Huelle comes from a country where borders have shifted, and the land and people have been occupied by both their 'aggressor' (Germany) and their 'saviour' (Russia). In this dizzying political climate, those who were your friends one day would be enemies the next. Collective identity is more important than individual; therefore, a German or Russian becomes threatening, due to the history of occupation. Nothing is stable, or dependable in this situation; and Huelle has created a fine book of stories which reflect a Polish viewpoint of imaginative, fantastic literature.

In the story "Table", a Polish family under Communism needs a new kitchen table. However, they cannot get a table like their old one, because that year, the Comrades building tables have decreed that tables must be triangular - which does not fit their room, or their settings. Seeking to find a woodworker who can (illegally) make them a proper table, they are at first successful, but run into problems, when the woodworker keeps delaying. He finally offers them a table - with the catch that it once belonged to a German officer. The main character's mother is furious, holding a deep-set hatred for the German people, and she wants no part of a table having belonged to one. This anger is not the only thing which comes with this furniture; the main character starts seeing a German ghost in the house. The story shows a family grappling with the very real effects of a Communist system and the memories of a Nazi occupation, all through a single piece of furniture.
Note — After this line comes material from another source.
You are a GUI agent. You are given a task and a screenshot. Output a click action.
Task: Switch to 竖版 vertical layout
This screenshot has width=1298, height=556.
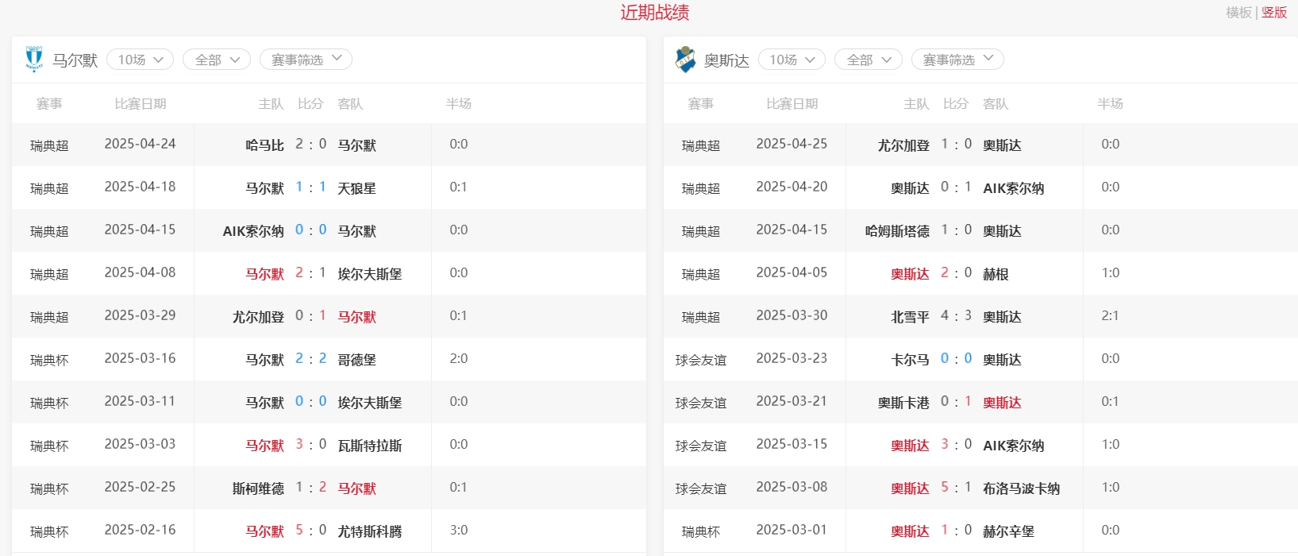(x=1274, y=13)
A disappearing village is the mystery of "Uncle Heinrich," a story in which the main character and his Uncle go on a skiing trip and lose their way. Uncle Heinrich is an adventuresome man,given to encouraging his young nephew to forsake books and explore nature at its most rugged. On their excursion, they not only lose their way, but lose the map which has been guiding them. They come across a village where they find food and shelter until the storm is gone. The kindly villagers reveal some eccentric customs when Uncle Heinrich and nephew are called upon to act as outside judges to a town election, leaving them both with a threatened feeling. Years later, Uncle Heinrich writes his nephew, detailing his efforts to again find that village - but cannot, and cannot find any map with reference to the place. This story draws a correlation to the Baltic country of Lithuania, part of Poland before World War II, and made part of the USSR when borders were redrawn after the war. When one looks at the maps chronicling Poland's border shifts, one can see how entire areas seem to "disappear" into the USSR. The story underlines ethnic tensions between Lithuanians and Poles, as well as the uncertainty that comes with such an unstable boundary. Are those Poles who lived in Lithuania Polish or Lithuanian? Is this land the same as it was before the war? And after the fall of the USSR?

Probably the strongest piece is "In Dublin's Fair City," the final story in the book. It follows the main character as he visits Dublin, and remembers his grandfather who became an eccentric character in his old age. The narrator begins his visit in a Catholic Church, where his thoughts turn to his family, and how they survived under Communist regime. Throughout this piece, he thinks of his grandfather, who left his grandmother and lived far north in the country with another woman. But this isn't the whole story. When his grandfather dies, the narrator and his father must take the trip to retrieve the body, and find more than they expected; the grandfather was alone not to have an affair, but to build a submarine, with hopes of getting out of the country under the sea. The father and son push the submarine into the water, for if discovered, they know they will be punished as his family.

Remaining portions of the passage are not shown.